The really nice python library (Imbalanced-learn) which sits aside scikit-learn, allows us to easy try out smote and other rebalancing methods, often with just a few changes in your code. Here is a list of the eight over sampling techniques that can be used out the box - most of which are slight variations on smote.

How well smote improves the performance (focusing here on the recall or sensitivity) really depends on the problem. If the class boundary, between minority and majority class labels is complex then any approach will struggle to improve classification algorithm performance.

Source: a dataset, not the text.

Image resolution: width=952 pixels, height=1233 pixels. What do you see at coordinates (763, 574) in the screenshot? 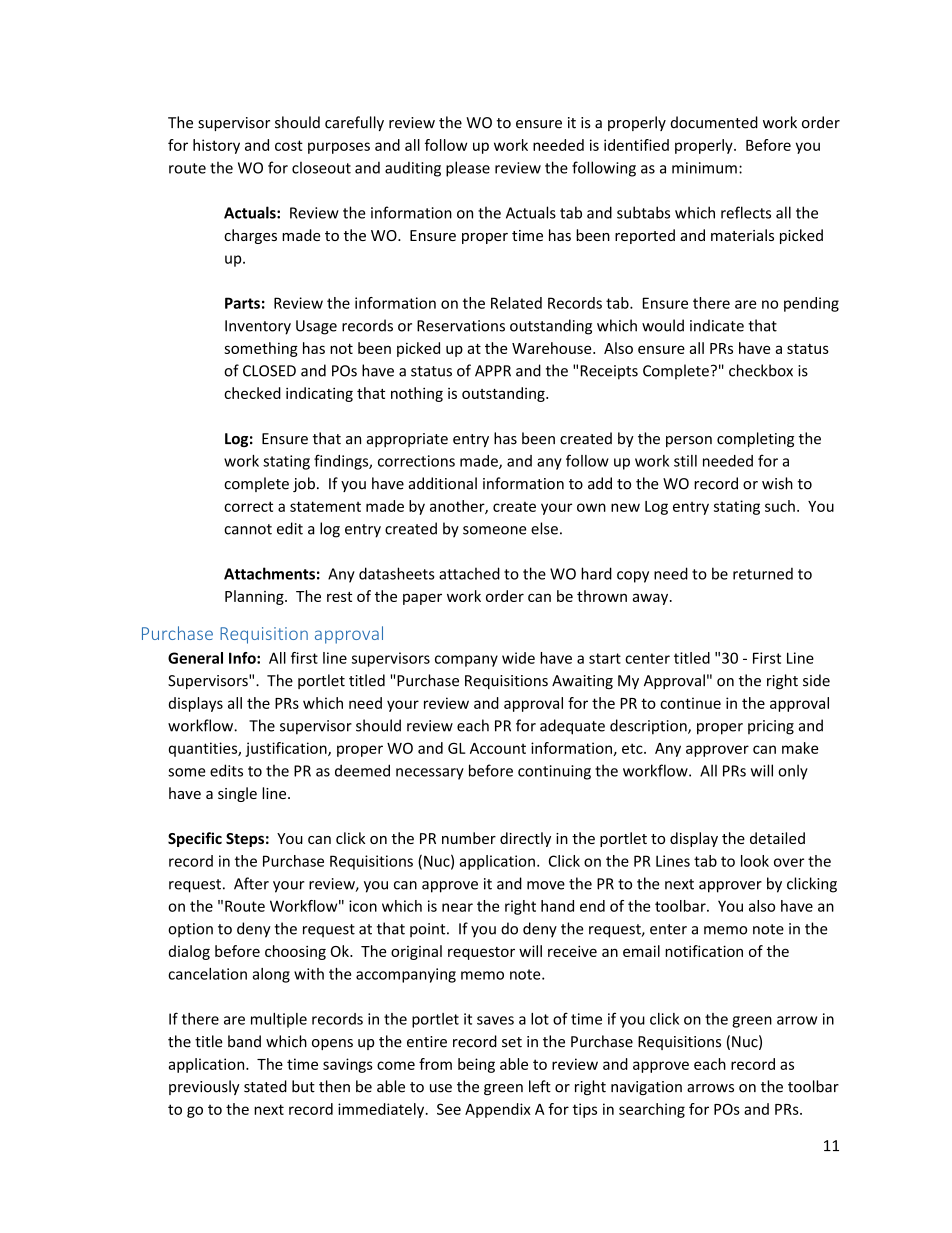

Learning how to handle and validate an imbalanced dataset is an essential bit of knowledge discovery required for budding data scientists. So why not try it out on your own data set or problem, and use it alongside your favourite machine learning algorithms be a linear regression, random forest or artificial neural networks.

References

The original SMOTE algorithm was published in the Journal of Artificial Intelligence back in 2002. If you fancy getting more of the origins of this method, here is the reference and a link to an open-source version of the paper https://arxiv.org/abs/1106.1813

N. V. Chawla, K. W. Bowyer, L. O. Hall, W. P. Kegelmeyer, “SMOTE: synthetic minority over-sampling technique,” Journal of artificial intelligence research, 321-357, 2002.